Halfway across the room, the girl halted. He couldn't tear his eyes from her. She was beyond beautiful with her silken black hair, pale skin, and wide pensive eyes; not to mention her full lips and curvaceous hips and breasts.
Beautiful as a rattler in the sun.
She met his gaze and said, her tone curiously flat. "He's gone. Let me help you while I can."
He'd written that he was stupid, but he wasn't that stupid.
"Once bitten," Joe snarled between clenched teeth.
The girl winced and then nodded. "I understand. You have no reason to trust me. What I did..." Her jaw grew tight. "He was watching. I had to –"
"Humiliate me? Debase me?!" Joe blinked back the tears that formed. God, he hated her for what she had done!
Jezebel took another step. "He would have killed me...and you..."
"Maybe I'd rather be dead."
Another tear fell. "I know I would. But you have to understand." She opened her hands wide. One of them still held the bloody cloth she had used on his face. "I have nothing – no one else. I have to do what he tells me. I don't want to, but I have to..."
Joe sneered. "...dance with the Devil?"
It was one of Adam's quotes. 'If you dance with the Devil, then you haven't got a clue. You think you'll change the Devil, but the Devil changes you.'
He could see she knew it.
Knew it all too well.
With sudden inspiration, he asked, "Is Jezebel your real name?"
"It's what Ahab calls me," she replied. "It's what he calls all his girls."
"Then you...made a...choice." He was breathing hard, damn it! So much for not showing fear before your enemy. "You have to f ace it, it's who you've chosen to become."
Her head shook. "I had no choice."
"You had a choice. You made a bad one." Joe sucked blood from his lip and spit it out. "Bad choices usually come out of fear."
She was looking at him like he'd grown two heads. So maybe, just maybe, he was getting through to her.
"What's your name – your real name?"
The girl took a step back. "I...I don't have one."

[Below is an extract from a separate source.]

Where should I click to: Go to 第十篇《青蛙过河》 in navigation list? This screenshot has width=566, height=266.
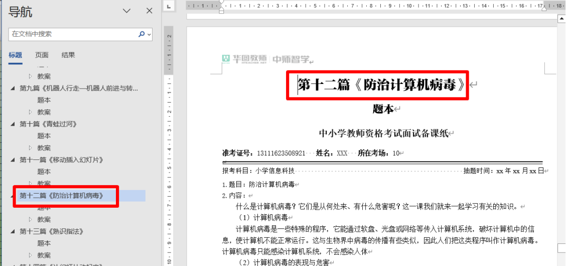click(48, 124)
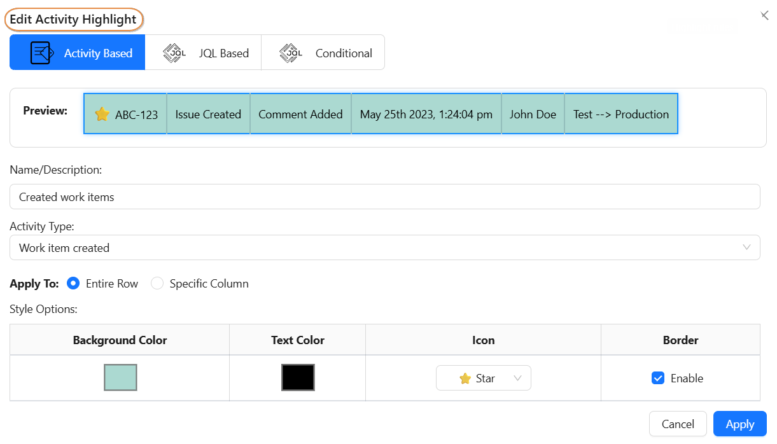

"Yes, you do," he pressed. "What is it?"
"No."
"Yes. Tell me...what it is." Joe tried to stand but gave up as fresh pain shot through him, threatening to take him out again. "Look, Jezebel or whatever your name is, I think I...might be dying." He was saying it for effect, but still – the way his insides felt – he wasn't so sure it was far from the truth. "When I meet Saint Peter at the Pearly Gates, is that what you want me to tell him? That the woman who killed me was a scheming, conniving whore with no heart?"
She glanced at the door again and then back at him. "I don't want you to die."
"Well, I'm gonna and...you know it. Ahab isn't gonna let me...go. He can't. I've...seen him, just like I've seen you." It was a desperate game he was playing. If she wasn't what she appeared to be – and was instead what he had experienced a while back – then he was falling right into her trap and she was going to hurt him like he'd never been hurt before. "Why don't you kill me right now?" Joe sucked in air against renewed pain. "Kill me, Mrs. Maybe Jones, or set me free."
For a moment she remained where she was and then, haltingly, moved toward him. Then, just as quickly, she turned and ran toward the door.
It opened on Ahab.
Joe watched helplessly as the brute's hand shot out to take Jezebel by the neck. He held that pose for several seconds and then drew her into an embrace and kissed her hard.
At that moment Joe knew he had been had. It had all been a game, meant to break him. Ahab had been outside the door, listening – and probably laughing – all along.
Ahab took Jezebel by the shoulders and thrust her out the door and then slammed it shut behind him. He locked it before turning back into the room.
"Bet you missed me, didn't you?" he sneered. "Pretty boy."